Chemical Kinetics: Import the file kinetics.csv containing time series data for the conversion of A \(\rightarrow\) Product using pandas IO tools. Generate new columns for \(ln[A]\), \([A]^{-1}\), and \([A]^{0.5}\) and determine the order of the reaction.
Import the ROH_data.csv file containing data on various simple alcohols to a DataFrame. Notice that this data is missing densities for some of the compounds.

a) Use pandas to remove any rows with incomplete information in the density column using the pd.dropna() function. Check the DataFrame to see if it has changed.

b) Again using the pd.dropna() function, drop incomplete row with the parameter inplace=True. Check to see if the DataFrame has changed.
Import the following four files containing UV-vis spectra of four food dyes with the first column listing the wavelengths (nm) and the second column containing the absorbances.

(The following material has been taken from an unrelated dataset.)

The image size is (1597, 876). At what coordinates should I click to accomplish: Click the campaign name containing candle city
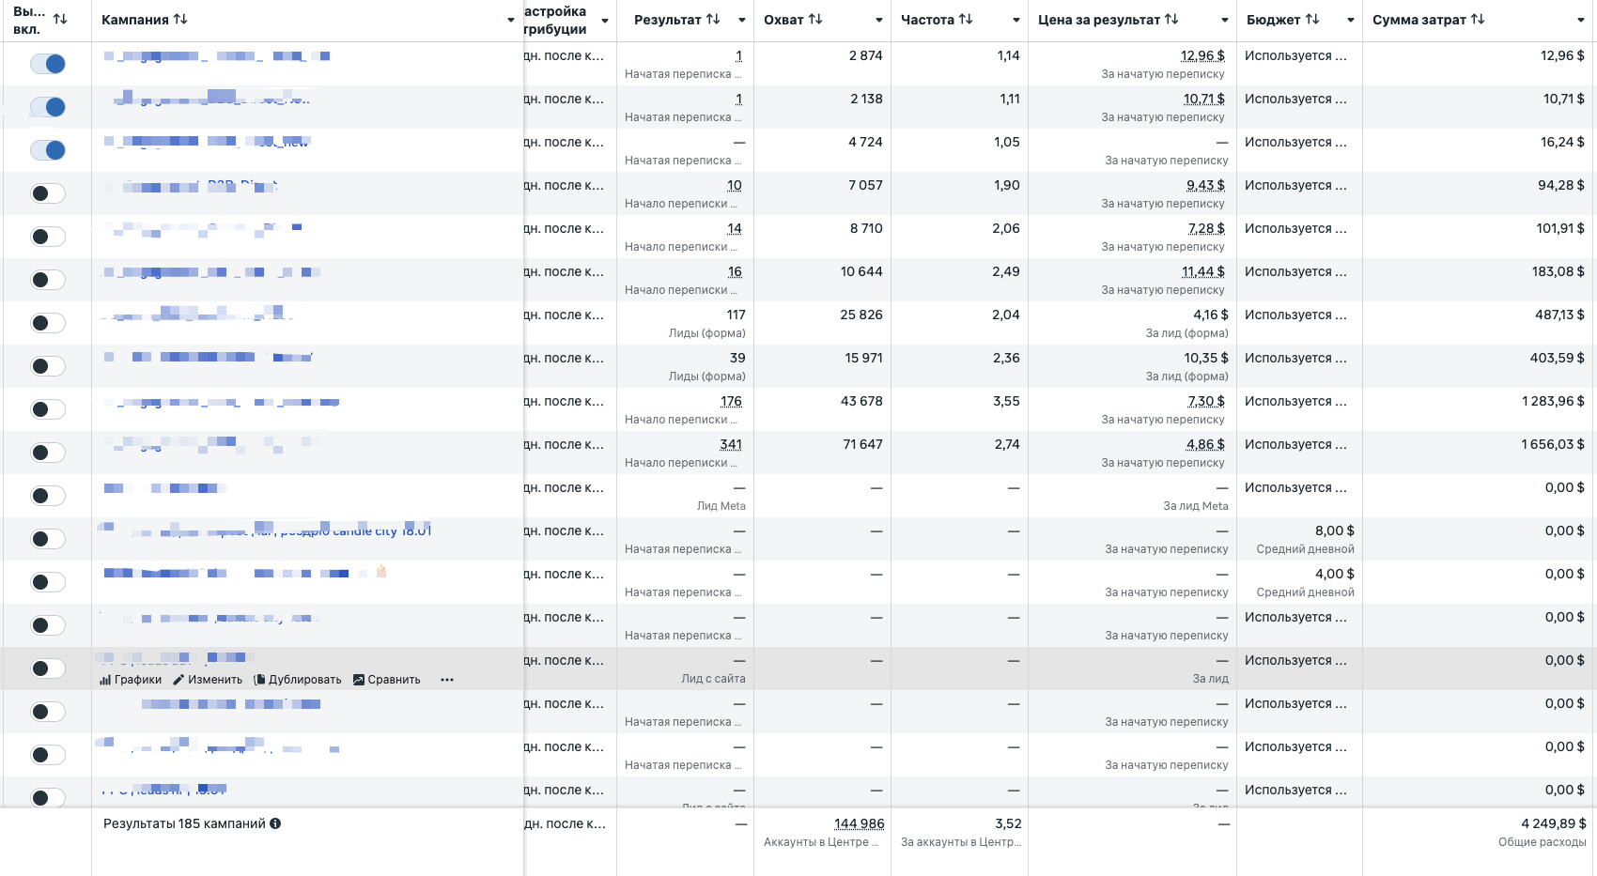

Each file contains data in from 400-850 nm in 1 nm increments.

\[ red40.csv \quad green3.csv \quad blue1.csv \quad yellow6.csv \]

a) Concatenation the files into a single DataFrame with the first column as the wavelength (nm) and the other four columns as the absorbances for each dye.

b) Replace the column headers with meaningful labels.
Import the two files alcohols.csv and alkanes.csv containing the boiling points of the two classes of organic compounds with respect to the number of carbons in each compound.

a) Drop the columns containing the names of the compounds.

b) Merge the two DataFrames allowing pandas to align the two DataFrames based on carbon number.